Tuesday, March 31, 2009

Just like that

Bam!Out of no where the shitty feelings have come back. I don't have the fog, yet but hopefully it wont get that bad again. I just feel antsy and pissed off...not liking it one bit. I also realize now for sure I've become a major emotional eater...the crappier I feel the more I feel like eating even though I'm not hungry. It's like I'm emotionally starving so I have to physically fill myself up with food but you know what it ain't working. I'm thinking to myself shit is it PMS..maybe since I just had it like two or so weeks ago and I always get the crazy ass symptoms two weeks before I start. The crappy thing is I was feeling really good but now I feel like total crap.

It started with teenager..he totally pissed me off with his moodiness, but more than anything I couldn't handle the disrespect. It really stems from the fact while growing up I could never talk back to my parents nor did I ever try. No matter whether my parents were right or wrong I had to take it all in. Cause you can't show disrespect to your elders, regardless of how fucked up they are, but here before is my own son being a typical teen but talking back to me. I guess I lost it, the more I thought about the more I wanted to ring his neck.
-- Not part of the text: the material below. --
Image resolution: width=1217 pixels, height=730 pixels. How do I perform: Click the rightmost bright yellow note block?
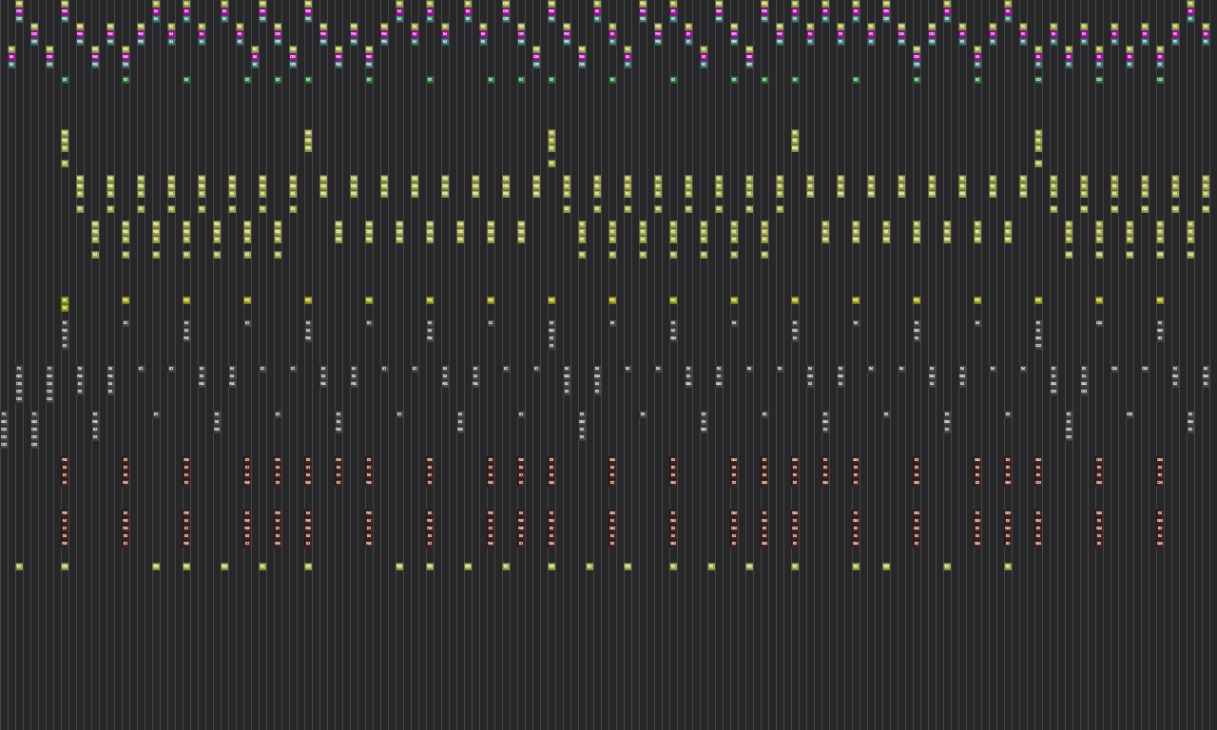click(1160, 300)
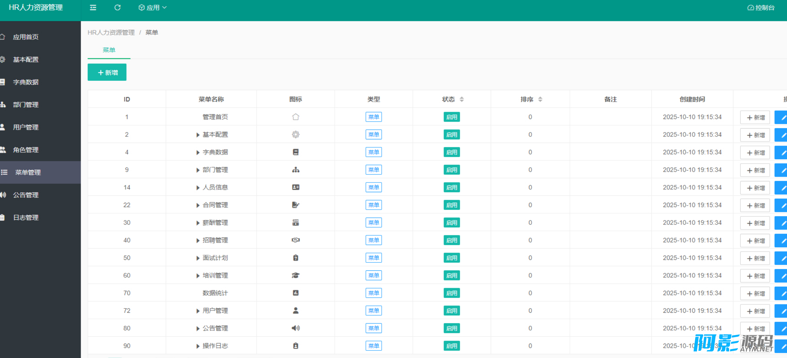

Shit how could he be such an jerk when here I was talking to him, being there for him, doing all the things my parents didn't do for me. Maybe that was it maybe he needed to fear me to respect me...shit all I know is that he brought this ugliness in me. Then it could also be it remind me of his father, of how he would do shit to me and call me crazy, never taking responsibility for what he did to me. Regardless of what it is, I want it to go away. I tried so hard to get to this point and in one instance I'm at point one. I feel so unsatisfied, distressed and yes I feel like running away again.

Unfortunately it makes me think of all the things I'm not happy with and magnifies them..makes me wonder why the fuck 'am I even trying, why do I even try. I'm tired and don't want to give a shit. I sometimes hate the ones I 'm supposed to love. I know I suck but I don't give a shit.